_Action item_
Please copy every record exactly as it is written.
--- --- ---
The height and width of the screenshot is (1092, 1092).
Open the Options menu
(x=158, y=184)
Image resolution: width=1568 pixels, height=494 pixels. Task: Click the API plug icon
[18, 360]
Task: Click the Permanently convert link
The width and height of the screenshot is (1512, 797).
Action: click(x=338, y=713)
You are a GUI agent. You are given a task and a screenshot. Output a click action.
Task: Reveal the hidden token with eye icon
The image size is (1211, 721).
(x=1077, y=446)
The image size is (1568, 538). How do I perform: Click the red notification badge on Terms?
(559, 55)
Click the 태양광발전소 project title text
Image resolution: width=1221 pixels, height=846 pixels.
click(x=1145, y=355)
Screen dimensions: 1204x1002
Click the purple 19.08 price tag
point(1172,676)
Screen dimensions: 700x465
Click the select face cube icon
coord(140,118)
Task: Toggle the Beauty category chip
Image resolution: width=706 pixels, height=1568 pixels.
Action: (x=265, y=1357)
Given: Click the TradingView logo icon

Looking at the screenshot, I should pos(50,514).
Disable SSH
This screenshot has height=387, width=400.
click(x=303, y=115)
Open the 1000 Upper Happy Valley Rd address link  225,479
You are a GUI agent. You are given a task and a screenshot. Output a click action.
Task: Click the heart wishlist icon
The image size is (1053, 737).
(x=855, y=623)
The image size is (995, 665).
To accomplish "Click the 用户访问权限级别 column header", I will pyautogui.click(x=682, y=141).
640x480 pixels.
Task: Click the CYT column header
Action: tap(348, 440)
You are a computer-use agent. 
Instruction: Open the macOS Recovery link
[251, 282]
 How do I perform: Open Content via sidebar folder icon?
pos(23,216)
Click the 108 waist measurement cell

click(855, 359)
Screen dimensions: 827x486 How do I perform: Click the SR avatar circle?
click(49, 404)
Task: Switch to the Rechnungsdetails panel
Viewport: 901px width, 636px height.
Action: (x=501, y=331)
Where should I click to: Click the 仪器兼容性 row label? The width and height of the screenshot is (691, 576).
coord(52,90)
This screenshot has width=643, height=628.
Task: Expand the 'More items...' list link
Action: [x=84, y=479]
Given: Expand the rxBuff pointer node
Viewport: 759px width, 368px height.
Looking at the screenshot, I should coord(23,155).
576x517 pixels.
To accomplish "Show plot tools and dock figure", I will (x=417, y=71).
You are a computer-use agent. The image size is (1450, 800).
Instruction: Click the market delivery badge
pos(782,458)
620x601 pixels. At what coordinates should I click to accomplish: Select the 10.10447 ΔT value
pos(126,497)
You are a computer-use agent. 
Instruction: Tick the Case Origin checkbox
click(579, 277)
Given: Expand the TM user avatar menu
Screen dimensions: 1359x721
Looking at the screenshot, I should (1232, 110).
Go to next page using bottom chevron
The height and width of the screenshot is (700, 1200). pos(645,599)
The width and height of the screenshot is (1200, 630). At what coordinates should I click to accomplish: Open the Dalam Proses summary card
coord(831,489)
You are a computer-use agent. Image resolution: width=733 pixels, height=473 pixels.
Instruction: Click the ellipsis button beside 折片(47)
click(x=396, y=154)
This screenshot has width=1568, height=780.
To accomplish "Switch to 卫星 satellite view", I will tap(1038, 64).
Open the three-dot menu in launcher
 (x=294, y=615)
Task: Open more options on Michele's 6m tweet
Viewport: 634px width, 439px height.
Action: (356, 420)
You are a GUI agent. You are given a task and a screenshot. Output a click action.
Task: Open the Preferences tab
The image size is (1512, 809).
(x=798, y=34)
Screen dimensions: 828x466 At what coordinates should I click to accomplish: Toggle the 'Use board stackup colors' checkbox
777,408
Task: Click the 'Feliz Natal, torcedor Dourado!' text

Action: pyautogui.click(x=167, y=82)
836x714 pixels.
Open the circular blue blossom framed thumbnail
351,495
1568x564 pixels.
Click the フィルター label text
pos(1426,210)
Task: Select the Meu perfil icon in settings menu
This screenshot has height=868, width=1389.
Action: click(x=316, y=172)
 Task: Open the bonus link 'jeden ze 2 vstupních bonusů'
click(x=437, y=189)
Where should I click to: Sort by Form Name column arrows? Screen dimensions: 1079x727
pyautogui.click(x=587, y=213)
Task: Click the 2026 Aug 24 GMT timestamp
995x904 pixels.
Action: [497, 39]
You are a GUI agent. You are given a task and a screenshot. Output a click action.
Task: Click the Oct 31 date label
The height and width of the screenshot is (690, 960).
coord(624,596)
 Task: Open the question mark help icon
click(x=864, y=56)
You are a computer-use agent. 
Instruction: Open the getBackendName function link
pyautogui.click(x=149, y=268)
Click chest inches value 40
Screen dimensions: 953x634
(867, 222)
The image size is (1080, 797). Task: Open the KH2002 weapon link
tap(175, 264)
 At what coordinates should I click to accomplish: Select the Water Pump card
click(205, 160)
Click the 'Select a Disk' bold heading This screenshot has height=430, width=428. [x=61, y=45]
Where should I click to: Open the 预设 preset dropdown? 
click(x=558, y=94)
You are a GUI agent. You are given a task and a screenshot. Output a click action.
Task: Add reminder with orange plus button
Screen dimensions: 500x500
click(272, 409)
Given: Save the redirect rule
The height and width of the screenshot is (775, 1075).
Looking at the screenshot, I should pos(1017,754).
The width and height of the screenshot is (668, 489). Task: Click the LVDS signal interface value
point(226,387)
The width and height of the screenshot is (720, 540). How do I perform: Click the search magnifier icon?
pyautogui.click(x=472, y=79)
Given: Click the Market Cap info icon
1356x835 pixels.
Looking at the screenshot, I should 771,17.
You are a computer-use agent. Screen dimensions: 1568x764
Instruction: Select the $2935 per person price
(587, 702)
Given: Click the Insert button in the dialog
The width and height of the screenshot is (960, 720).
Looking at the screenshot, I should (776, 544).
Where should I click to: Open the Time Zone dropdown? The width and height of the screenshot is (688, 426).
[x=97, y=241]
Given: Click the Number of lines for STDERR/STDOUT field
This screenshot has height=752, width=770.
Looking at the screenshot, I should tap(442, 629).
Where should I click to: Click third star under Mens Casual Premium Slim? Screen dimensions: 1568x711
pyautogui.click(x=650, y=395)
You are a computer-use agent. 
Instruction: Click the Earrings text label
--- --- ---
_Solution_
The height and width of the screenshot is (1092, 1092).
Open the Options menu
(x=158, y=184)
Image resolution: width=1568 pixels, height=494 pixels. Task: Click the API plug icon
[18, 360]
Task: Click the Permanently convert link
The width and height of the screenshot is (1512, 797).
Action: click(x=338, y=713)
You are a GUI agent. You are given a task and a screenshot. Output a click action.
Task: Reveal the hidden token with eye icon
The image size is (1211, 721).
(x=1077, y=446)
The image size is (1568, 538). How do I perform: Click the red notification badge on Terms?
(559, 55)
Click the 태양광발전소 project title text
Image resolution: width=1221 pixels, height=846 pixels.
click(x=1145, y=355)
Screen dimensions: 1204x1002
Click the purple 19.08 price tag
point(1172,676)
Screen dimensions: 700x465
Click the select face cube icon
coord(140,118)
Task: Toggle the Beauty category chip
Image resolution: width=706 pixels, height=1568 pixels.
Action: (x=265, y=1357)
Given: Click the TradingView logo icon

Looking at the screenshot, I should pos(50,514).
Disable SSH
This screenshot has height=387, width=400.
click(x=303, y=115)
Open the 1000 Upper Happy Valley Rd address link  225,479
You are a GUI agent. You are given a task and a screenshot. Output a click action.
Task: Click the heart wishlist icon
The image size is (1053, 737).
(x=855, y=623)
The image size is (995, 665).
To accomplish "Click the 用户访问权限级别 column header", I will pyautogui.click(x=682, y=141).
640x480 pixels.
Task: Click the CYT column header
Action: tap(348, 440)
You are a computer-use agent. 
Instruction: Open the macOS Recovery link
[251, 282]
 How do I perform: Open Content via sidebar folder icon?
pos(23,216)
Click the 108 waist measurement cell

click(855, 359)
Screen dimensions: 827x486 How do I perform: Click the SR avatar circle?
click(49, 404)
Task: Switch to the Rechnungsdetails panel
Viewport: 901px width, 636px height.
Action: (x=501, y=331)
Where should I click to: Click the 仪器兼容性 row label? The width and height of the screenshot is (691, 576).
coord(52,90)
This screenshot has width=643, height=628.
Task: Expand the 'More items...' list link
Action: [x=84, y=479]
Given: Expand the rxBuff pointer node
Viewport: 759px width, 368px height.
Looking at the screenshot, I should coord(23,155).
576x517 pixels.
To accomplish "Show plot tools and dock figure", I will (x=417, y=71).
You are a computer-use agent. The image size is (1450, 800).
Instruction: Click the market delivery badge
pos(782,458)
620x601 pixels. At what coordinates should I click to accomplish: Select the 10.10447 ΔT value
pos(126,497)
You are a computer-use agent. 
Instruction: Tick the Case Origin checkbox
click(579, 277)
Given: Expand the TM user avatar menu
Screen dimensions: 1359x721
Looking at the screenshot, I should (1232, 110).
Go to next page using bottom chevron
The height and width of the screenshot is (700, 1200). pos(645,599)
The width and height of the screenshot is (1200, 630). At what coordinates should I click to accomplish: Open the Dalam Proses summary card
coord(831,489)
You are a computer-use agent. Image resolution: width=733 pixels, height=473 pixels.
Instruction: Click the ellipsis button beside 折片(47)
click(x=396, y=154)
This screenshot has width=1568, height=780.
To accomplish "Switch to 卫星 satellite view", I will tap(1038, 64).
Open the three-dot menu in launcher
 (x=294, y=615)
Task: Open more options on Michele's 6m tweet
Viewport: 634px width, 439px height.
Action: (356, 420)
You are a GUI agent. You are given a task and a screenshot. Output a click action.
Task: Open the Preferences tab
The image size is (1512, 809).
(x=798, y=34)
Screen dimensions: 828x466 At what coordinates should I click to accomplish: Toggle the 'Use board stackup colors' checkbox
777,408
Task: Click the 'Feliz Natal, torcedor Dourado!' text

Action: pyautogui.click(x=167, y=82)
836x714 pixels.
Open the circular blue blossom framed thumbnail
351,495
1568x564 pixels.
Click the フィルター label text
pos(1426,210)
Task: Select the Meu perfil icon in settings menu
This screenshot has height=868, width=1389.
Action: click(x=316, y=172)
 Task: Open the bonus link 'jeden ze 2 vstupních bonusů'
click(x=437, y=189)
Where should I click to: Sort by Form Name column arrows? Screen dimensions: 1079x727
pyautogui.click(x=587, y=213)
Task: Click the 2026 Aug 24 GMT timestamp
995x904 pixels.
Action: [497, 39]
You are a GUI agent. You are given a task and a screenshot. Output a click action.
Task: Click the Oct 31 date label
The height and width of the screenshot is (690, 960).
coord(624,596)
 Task: Open the question mark help icon
click(x=864, y=56)
You are a computer-use agent. 
Instruction: Open the getBackendName function link
pyautogui.click(x=149, y=268)
Click chest inches value 40
Screen dimensions: 953x634
(867, 222)
The image size is (1080, 797). Task: Open the KH2002 weapon link
tap(175, 264)
 At what coordinates should I click to accomplish: Select the Water Pump card
click(205, 160)
Click the 'Select a Disk' bold heading This screenshot has height=430, width=428. [x=61, y=45]
Where should I click to: Open the 预设 preset dropdown? 
click(x=558, y=94)
You are a GUI agent. You are given a task and a screenshot. Output a click action.
Task: Add reminder with orange plus button
Screen dimensions: 500x500
click(272, 409)
Given: Save the redirect rule
The height and width of the screenshot is (775, 1075).
Looking at the screenshot, I should pos(1017,754).
The width and height of the screenshot is (668, 489). Task: Click the LVDS signal interface value
point(226,387)
The width and height of the screenshot is (720, 540). How do I perform: Click the search magnifier icon?
pyautogui.click(x=472, y=79)
Given: Click the Market Cap info icon
1356x835 pixels.
Looking at the screenshot, I should 771,17.
You are a computer-use agent. Screen dimensions: 1568x764
Instruction: Select the $2935 per person price
(587, 702)
Given: Click the Insert button in the dialog
The width and height of the screenshot is (960, 720).
Looking at the screenshot, I should (776, 544).
Where should I click to: Open the Time Zone dropdown? The width and height of the screenshot is (688, 426).
[x=97, y=241]
Given: Click the Number of lines for STDERR/STDOUT field
This screenshot has height=752, width=770.
Looking at the screenshot, I should tap(442, 629).
Where should I click to: Click third star under Mens Casual Premium Slim? Screen dimensions: 1568x711
pyautogui.click(x=650, y=395)
You are a computer-use agent. 
Instruction: Click the Earrings text label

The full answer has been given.